Supporting his “third son”
Li’s role as a trendsetter is not just limited to whom he embellishes with dollar signs; the man from modest beginnings who himself was deprived of an education places all of his profits from Horizons Venture’s investments in a charitable foundation bearing his name. What Li calls his “third son” (after his two real sons), the Li Ka Shing Foundation supports cultural, educational and medical research projects aimed at promoting social progress throughout Asia.
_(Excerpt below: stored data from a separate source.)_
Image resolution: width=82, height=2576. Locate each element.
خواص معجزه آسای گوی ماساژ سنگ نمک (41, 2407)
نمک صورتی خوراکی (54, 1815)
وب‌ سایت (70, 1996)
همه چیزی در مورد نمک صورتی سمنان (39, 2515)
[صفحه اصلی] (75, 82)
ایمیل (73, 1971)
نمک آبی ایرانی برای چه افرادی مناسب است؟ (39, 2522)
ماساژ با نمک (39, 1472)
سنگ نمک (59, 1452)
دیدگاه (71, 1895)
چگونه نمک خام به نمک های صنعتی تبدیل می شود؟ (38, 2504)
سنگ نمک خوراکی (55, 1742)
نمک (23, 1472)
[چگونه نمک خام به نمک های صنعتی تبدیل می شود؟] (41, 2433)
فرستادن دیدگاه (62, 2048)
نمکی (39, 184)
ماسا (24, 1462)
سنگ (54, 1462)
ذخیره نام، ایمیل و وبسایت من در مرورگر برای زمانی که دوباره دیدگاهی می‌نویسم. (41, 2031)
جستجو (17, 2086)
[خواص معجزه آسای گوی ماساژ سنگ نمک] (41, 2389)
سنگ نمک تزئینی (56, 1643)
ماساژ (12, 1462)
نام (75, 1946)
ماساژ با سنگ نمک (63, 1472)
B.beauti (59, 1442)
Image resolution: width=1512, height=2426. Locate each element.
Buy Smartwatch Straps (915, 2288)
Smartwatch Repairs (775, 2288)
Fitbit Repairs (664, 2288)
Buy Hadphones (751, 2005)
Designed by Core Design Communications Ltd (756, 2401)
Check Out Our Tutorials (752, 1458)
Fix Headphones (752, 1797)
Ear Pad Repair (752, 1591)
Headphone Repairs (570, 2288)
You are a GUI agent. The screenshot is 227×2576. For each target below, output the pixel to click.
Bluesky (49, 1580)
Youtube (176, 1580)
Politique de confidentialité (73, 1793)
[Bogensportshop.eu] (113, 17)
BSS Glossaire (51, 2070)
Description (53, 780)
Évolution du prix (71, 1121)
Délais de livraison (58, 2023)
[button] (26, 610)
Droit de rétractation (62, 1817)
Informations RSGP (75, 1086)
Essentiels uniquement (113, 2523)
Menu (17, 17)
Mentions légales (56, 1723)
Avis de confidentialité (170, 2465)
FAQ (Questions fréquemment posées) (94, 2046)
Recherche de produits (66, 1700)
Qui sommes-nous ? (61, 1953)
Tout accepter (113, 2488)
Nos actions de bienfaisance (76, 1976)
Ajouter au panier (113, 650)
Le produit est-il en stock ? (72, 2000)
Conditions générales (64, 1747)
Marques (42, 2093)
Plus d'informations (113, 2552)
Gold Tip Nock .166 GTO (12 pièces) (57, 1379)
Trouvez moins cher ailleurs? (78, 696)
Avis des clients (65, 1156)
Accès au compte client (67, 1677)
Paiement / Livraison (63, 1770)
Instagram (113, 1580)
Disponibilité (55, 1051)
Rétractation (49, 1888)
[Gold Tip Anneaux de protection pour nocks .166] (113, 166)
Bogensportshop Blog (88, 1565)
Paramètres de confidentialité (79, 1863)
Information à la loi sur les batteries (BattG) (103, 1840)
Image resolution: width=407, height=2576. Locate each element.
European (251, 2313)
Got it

Through his foundation, Li has donated billions of dollars to various education and exchange programs in China and the world, set on providing students with the opportunities that he never had.
In one of the foundation’s more recent ventures, Li displayed the extent of his faith in the future of Israeli technology. In September of last year, Li donated $130 million to Israel’s Technion Institute of Technology to establish a research and shared learning program between the top Middle Eastern institution and China’s Shantou University in Guangdong Province. Li Ka Shing’s generous gift is the largest ever bestowed upon the Technion and one of the largest amounts donated to any Israeli school—a testament to a fruitful future of Israeli-Asian cooperation in the realm of technological innovation. Here again he was a trendsetter, as last month Tel Aviv University and Tsinghua University in Beijing announced the establishment of a $300 million joint research center.
With his humble beginnings, strong determination and “can-do” spirit, it’s no wonder that Li Ka-Shing is a huge fan of Israeli confidence and risk-taking in the name of innovation. Hopefully, this is only the beginning of a long history of partnerships between the little country with a big vision and international business magnates of Li’s caliber.